■ TASK INSTRUCTIONS ■
What you should end up with is an exact copy of the lines from the one holding "Instruction: Open the" through the last line of the entries below, both included, and nothing else; leave every picture out.

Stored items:
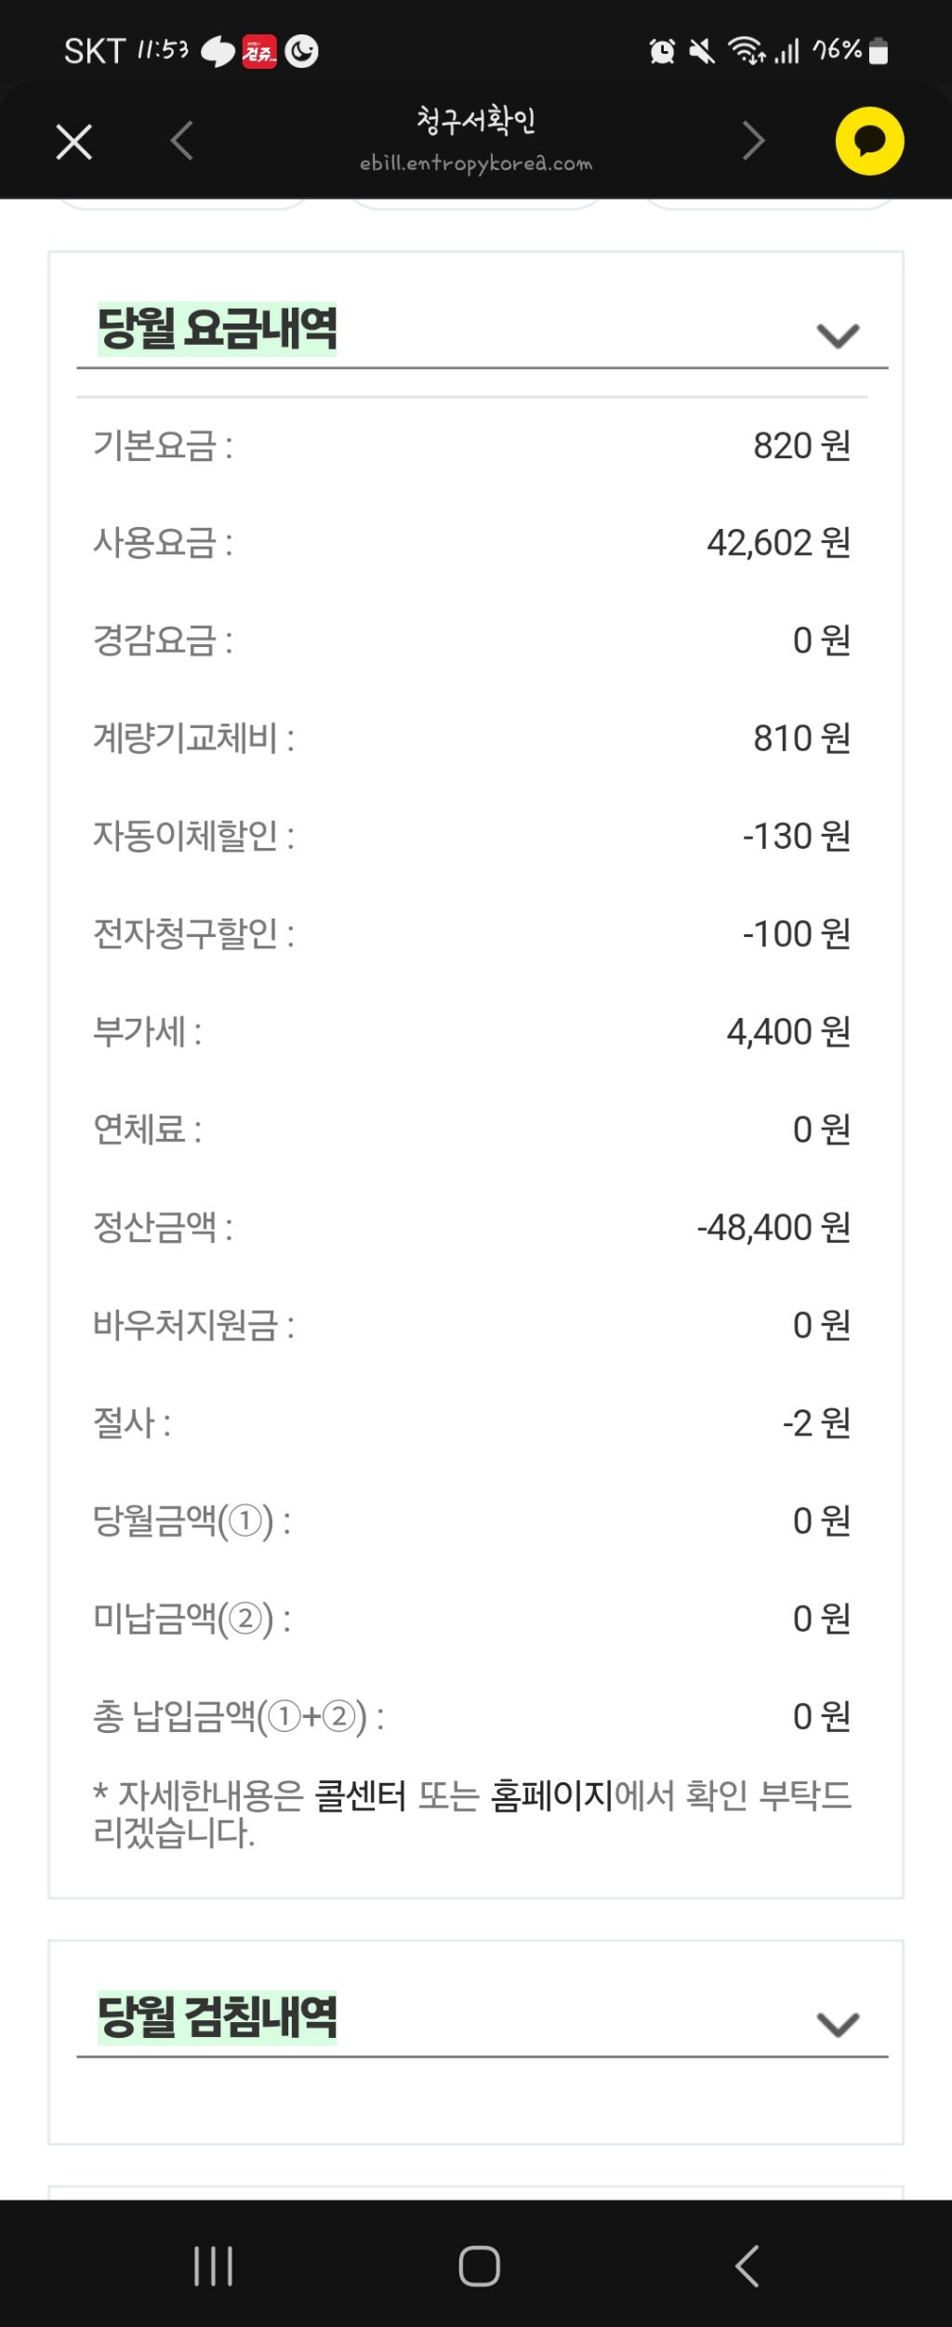Image resolution: width=952 pixels, height=2327 pixels.
Task: Select the 당월 요금내역 heading
Action: pyautogui.click(x=217, y=328)
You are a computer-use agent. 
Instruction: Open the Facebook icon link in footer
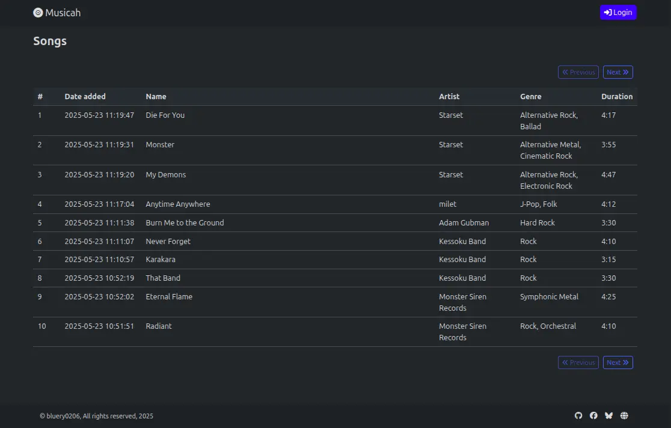click(x=593, y=415)
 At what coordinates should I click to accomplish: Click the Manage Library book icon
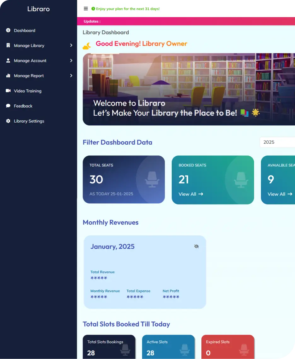[x=8, y=45]
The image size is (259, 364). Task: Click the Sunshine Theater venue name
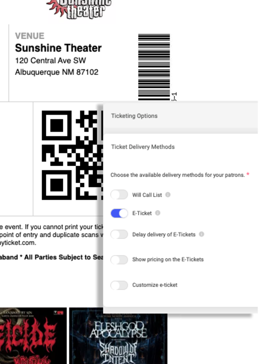[x=58, y=48]
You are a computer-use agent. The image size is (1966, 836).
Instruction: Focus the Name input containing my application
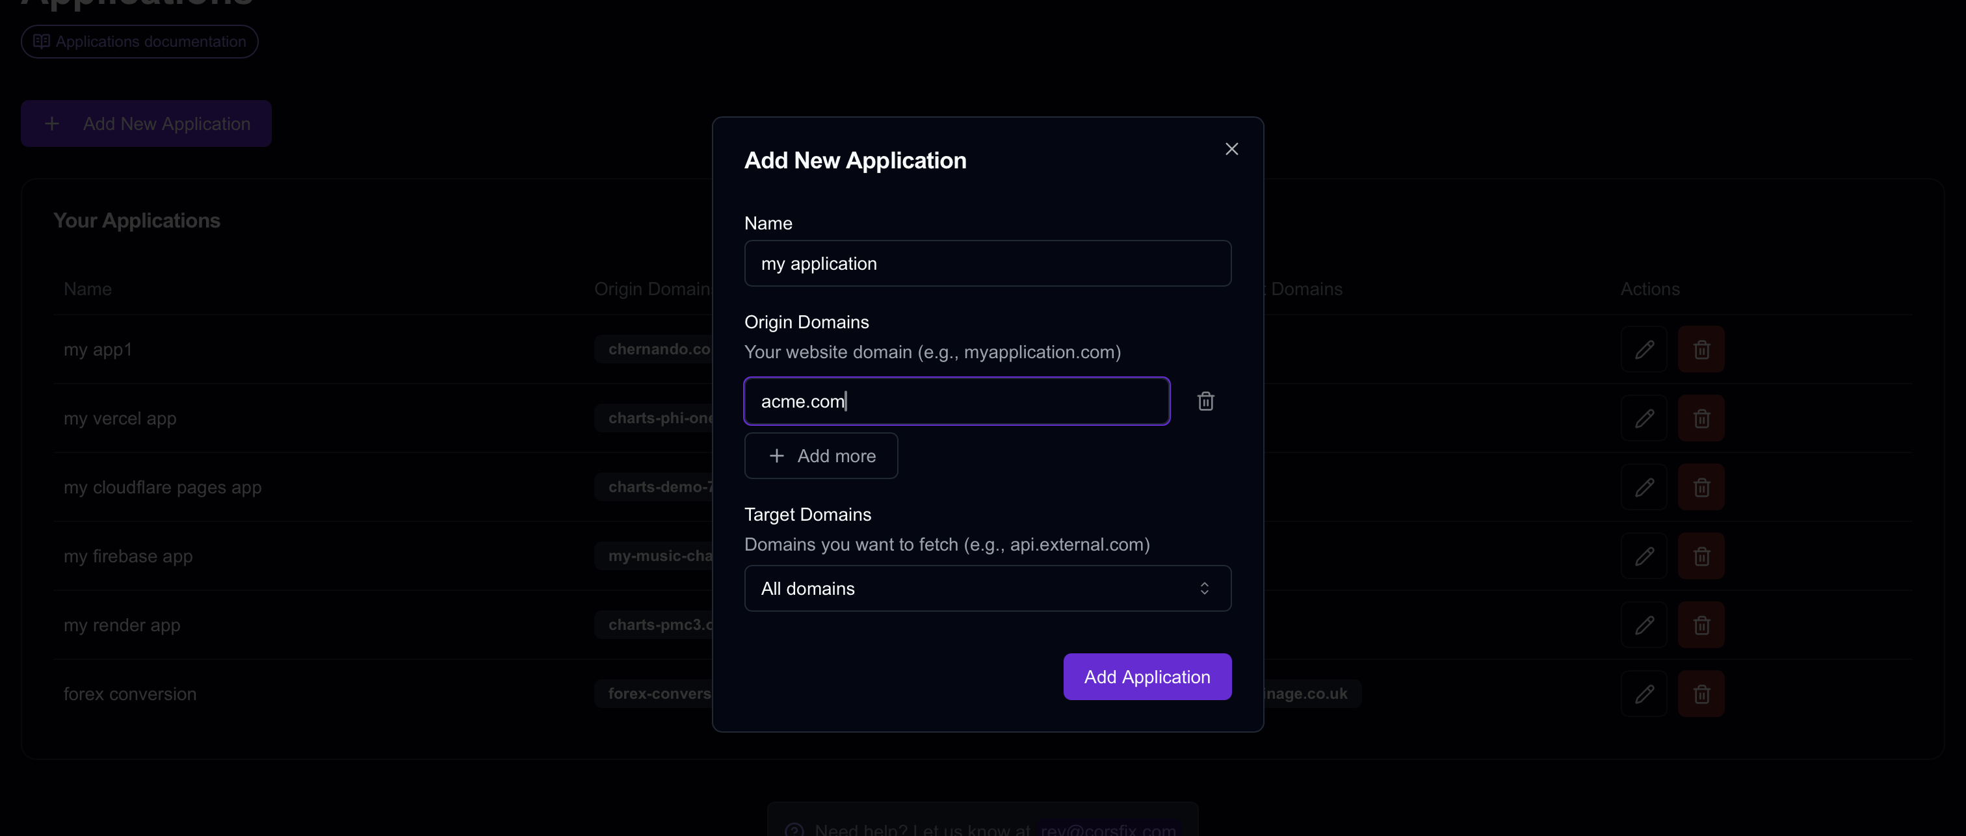click(x=988, y=263)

■ WRITTEN SOLUTION ■
Instruction: Open the Facebook icon link in footer
click(x=593, y=415)
 At what coordinates should I click to accomplish: Click the Manage Library book icon
[x=8, y=45]
The image size is (259, 364). Task: Click the Sunshine Theater venue name
[x=58, y=48]
You are a computer-use agent. The image size is (1966, 836).
Instruction: Focus the Name input containing my application
click(x=988, y=263)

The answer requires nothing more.